People from different cultures, countries and ethnic groups can often bond over music. Sometimes no common language is needed; the melodies are enough to break down communication barriers. It’s not surprising, therefore, that many people choose to travel with musical instruments.

Although the most common instrument for travelers is the guitar, there’s little to stop you from traveling with any instrument that you like. Barring, of course, a grand piano! It’s generally not as difficult to travel with musical instruments as you may at first think.

1. Ensure Your Instrument is Insured

Whatever your mode of transportation is, make sure that you have adequate insurance cover for your musical instrument. Instruments are pricey! Do you really want the bills if your instrument is lost, damaged in transit or stolen on your trip? Plus, if you rely on your instrument to make a living you will also need to consider lost earnings if your instrument is out of action or unavailable.

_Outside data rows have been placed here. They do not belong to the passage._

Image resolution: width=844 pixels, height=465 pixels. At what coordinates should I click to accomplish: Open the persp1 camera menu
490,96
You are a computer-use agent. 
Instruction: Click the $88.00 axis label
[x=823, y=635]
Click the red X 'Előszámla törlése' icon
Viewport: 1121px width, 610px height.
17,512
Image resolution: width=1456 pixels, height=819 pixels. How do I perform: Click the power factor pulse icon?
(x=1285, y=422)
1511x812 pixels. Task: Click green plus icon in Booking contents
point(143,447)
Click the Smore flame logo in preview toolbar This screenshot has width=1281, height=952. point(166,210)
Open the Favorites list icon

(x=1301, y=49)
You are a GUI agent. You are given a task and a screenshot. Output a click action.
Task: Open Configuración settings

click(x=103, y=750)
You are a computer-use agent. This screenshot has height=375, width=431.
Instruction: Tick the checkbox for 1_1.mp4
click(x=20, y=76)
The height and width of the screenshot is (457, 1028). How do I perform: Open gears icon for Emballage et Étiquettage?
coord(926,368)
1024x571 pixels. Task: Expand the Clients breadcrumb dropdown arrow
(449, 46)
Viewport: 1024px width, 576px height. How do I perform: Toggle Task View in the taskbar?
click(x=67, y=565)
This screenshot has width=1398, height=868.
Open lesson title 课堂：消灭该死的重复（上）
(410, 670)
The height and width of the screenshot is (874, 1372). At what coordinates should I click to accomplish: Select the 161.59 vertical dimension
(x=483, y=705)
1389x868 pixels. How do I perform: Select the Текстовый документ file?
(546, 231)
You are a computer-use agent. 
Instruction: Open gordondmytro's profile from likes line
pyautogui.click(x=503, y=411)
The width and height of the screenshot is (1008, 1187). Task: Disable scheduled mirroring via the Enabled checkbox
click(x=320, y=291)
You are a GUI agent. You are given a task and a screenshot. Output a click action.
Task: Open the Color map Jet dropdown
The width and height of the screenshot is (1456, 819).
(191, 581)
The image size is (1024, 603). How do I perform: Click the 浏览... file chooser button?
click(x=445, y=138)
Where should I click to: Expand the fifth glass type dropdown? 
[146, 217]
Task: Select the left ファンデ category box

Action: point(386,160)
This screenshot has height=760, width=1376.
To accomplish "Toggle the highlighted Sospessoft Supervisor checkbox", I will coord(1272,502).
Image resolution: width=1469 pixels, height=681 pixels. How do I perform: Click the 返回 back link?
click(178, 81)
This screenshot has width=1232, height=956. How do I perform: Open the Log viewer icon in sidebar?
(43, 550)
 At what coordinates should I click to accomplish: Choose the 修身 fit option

2. Pad Your Instrument Case

Instruments can get bumped around a fair bit in transit. Whether you’re flying, taking a train, traveling by road or going on a ship, make sure that there is a good amount of padding in your instrument case. The case should be packed enough that your instrument sits snugly inside; it shouldn’t move around inside its case. Depending on the type of instrument and the size of the case, you may consider using foam or bubble wrap for extra padding. Small items of clothing, like socks and t-shirts, can also be ideal.

3. Slacken Strings for Transit

If you’re traveling with string instruments, remember to slacken the strings to prevent them for snapping during the journey. Don’t forget to do the same for bows too.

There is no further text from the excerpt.